10. The method according to claim 9, wherein the marker sequences are amplified using at least two primers selected from the group consisting of SEQ ID NO. 1, SEQ ID NO. 2, SEQ ID NO. 3, SEQ ID NO. 4, SEQ ID NO. 5, SEQ ID NO. 6, SEQ ID NO. 7, SEQ ID NO. 8, SEQ ID NO. 9, SEQ ID NO. 10, SEQ ID NO. 11, SEQ ID NO. 12, SEQ ID NO. 13, SEQ ID NO. 14, SEQ ID NO. 15, SEQ ID NO. 16, SEQ ID NO. 17.

11. The method according to claim 9, wherein the marker sequences are amplified using a primer pair selected from the group consisting of SEQ ID NOs 1 and 2; SEQ ID NOs 1 and 3; SEQ ID NOs 1 and 4; SEQ ID NOs 1 and 5; SEQ ID NOs 1 and 9; SEQ ID NOs 1 and 11; SEQ ID NOs 1 and 14; SEQ ID NOs 1 and 15; SEQ ID NOs 1 and 17; SEQ ID NOs 6 and 7; SEQ ID NOs 6 and 8; SEQ ID NOs 6 and 14; SEQ ID NOs 10 and 7; SEQ ID NOs 12 and 7; SEQ ID NOs 13 and 3; SEQ ID NOs 13 and 11; SEQ ID NOs 16 and 3; and SEQ ID NOs 16 and 7.

12. The method according to claim 9, wherein the marker sequences are amplified using the primer pair SEQ ID NO. 1 and SEQ ID NO. 2.

13. The method according to claim 1, wherein the sex chromosome marker sequence(s) is/are selected from the group consisting of the amelogenin gene marker sequences (AMELX and AMELY) and the SRY gene marker sequence (on the Y chromosome).

14. The method according to claim 2, wherein the STR marker sequence is selected from the group consisting of DXS1187, DXS981 and XHPRT.

15. The method according to claim 2, wherein the at least three genetic markers comprises the following marker sequences: the BRAF-gene on chromosome 7 and the BRAF2-gene on chromosome X, the amelogenin gene marker sequences (AMELX and AMELY), and the DXS1187 STR marker sequence.

16. The method according to claim 15 wherein also at least one of the genetic markers DXS981, XHPRT and SRY is chosen.

17. The method according to claim 15 wherein also the genetic marker sequences of DXS981, XHPRT and SRY are chosen.

18. A diagnostic kit including reagents and instructions for performing the method according to claim 1.

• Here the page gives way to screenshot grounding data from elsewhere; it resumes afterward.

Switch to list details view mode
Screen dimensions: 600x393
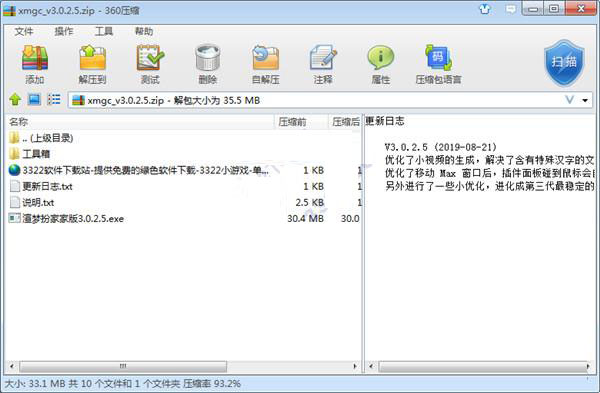click(x=54, y=100)
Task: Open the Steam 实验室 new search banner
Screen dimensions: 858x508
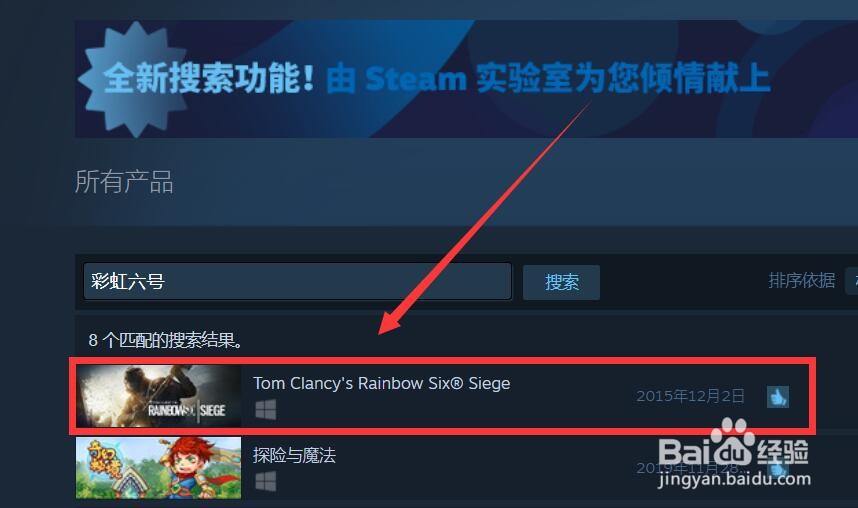Action: coord(466,79)
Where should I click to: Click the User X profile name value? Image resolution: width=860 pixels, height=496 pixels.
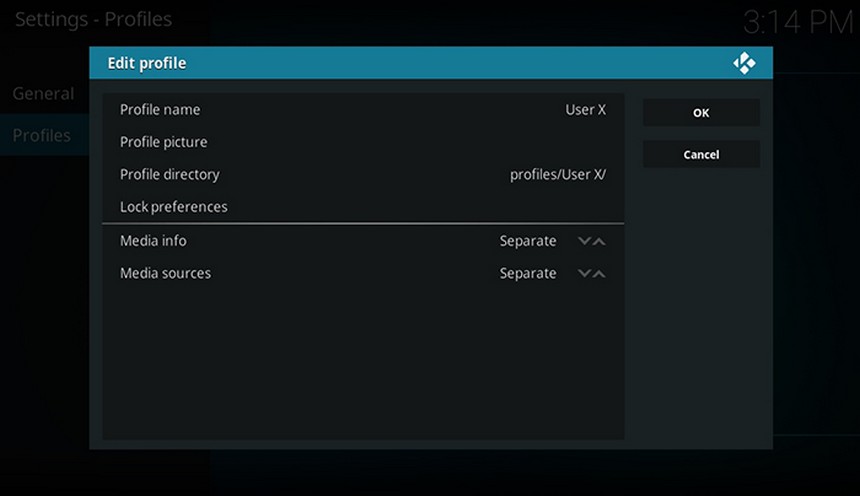[x=586, y=110]
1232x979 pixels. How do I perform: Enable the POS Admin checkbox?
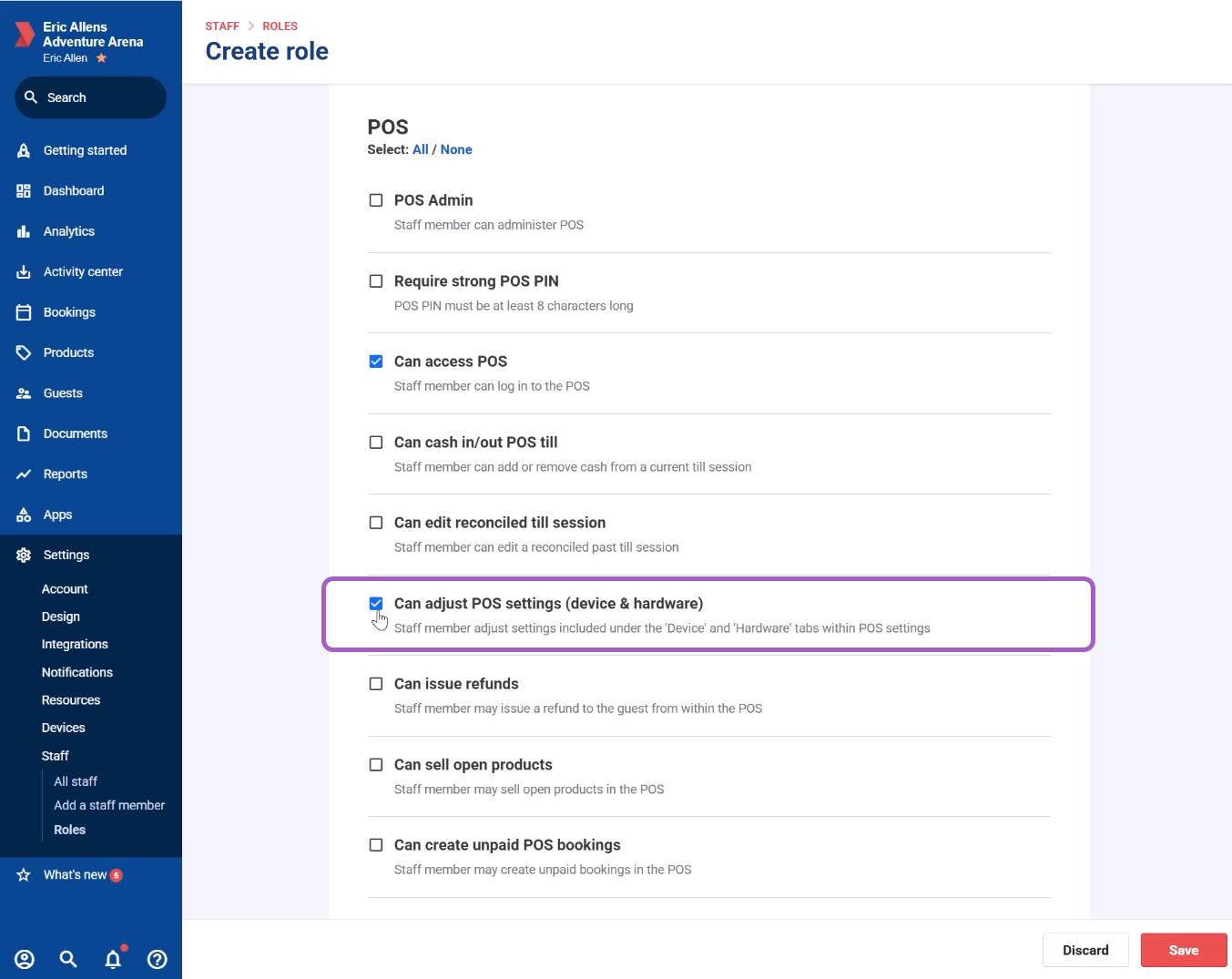point(376,200)
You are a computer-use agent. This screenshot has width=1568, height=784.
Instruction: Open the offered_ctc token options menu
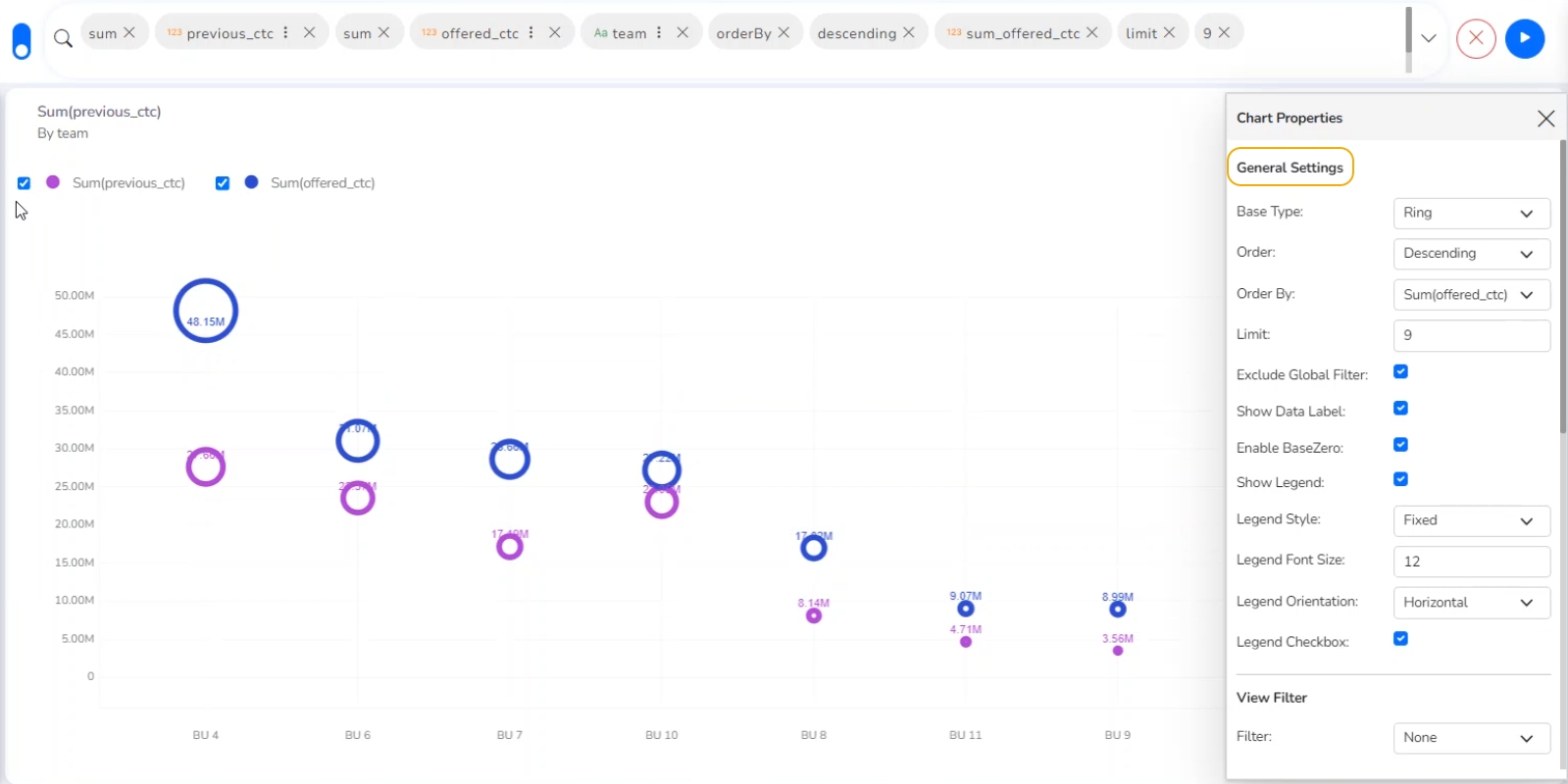coord(531,32)

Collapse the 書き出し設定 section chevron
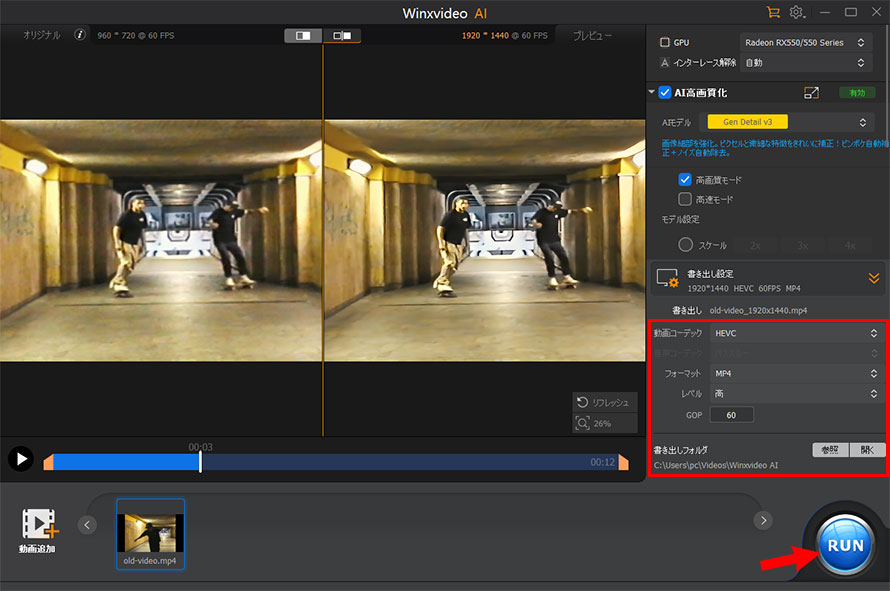873,278
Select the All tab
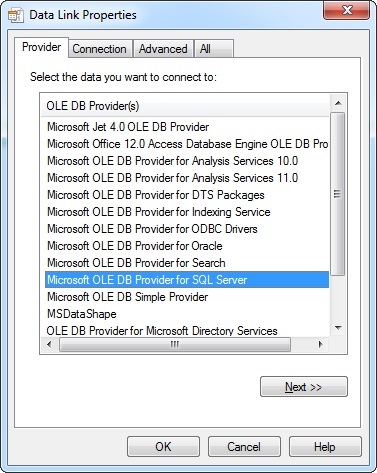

19. A screening method, characterized in that the method according to claim 1 is used.

20. A diagnostic kit for the performing the method according to claim 1, the kit comprising a primer comprising a sequence selected from the group consisting of SEQ ID NO. 1, SEQ ID NO. 2, SEQ ID NO. 3, SEQ ID NO. 4, SEQ ID NO. 5, SEQ ID NO. 6, SEQ ID NO. 7, SEQ ID NO. 8, SEQ ID NO. 9, SEQ ID NO. 10, SEQ ID NO. 11, SEQ ID NO. 12, SEQ ID NO. 13, SEQ ID NO. 14, SEQ ID NO. 15, SEQ ID NO. 16, SEQ ID NO. 17.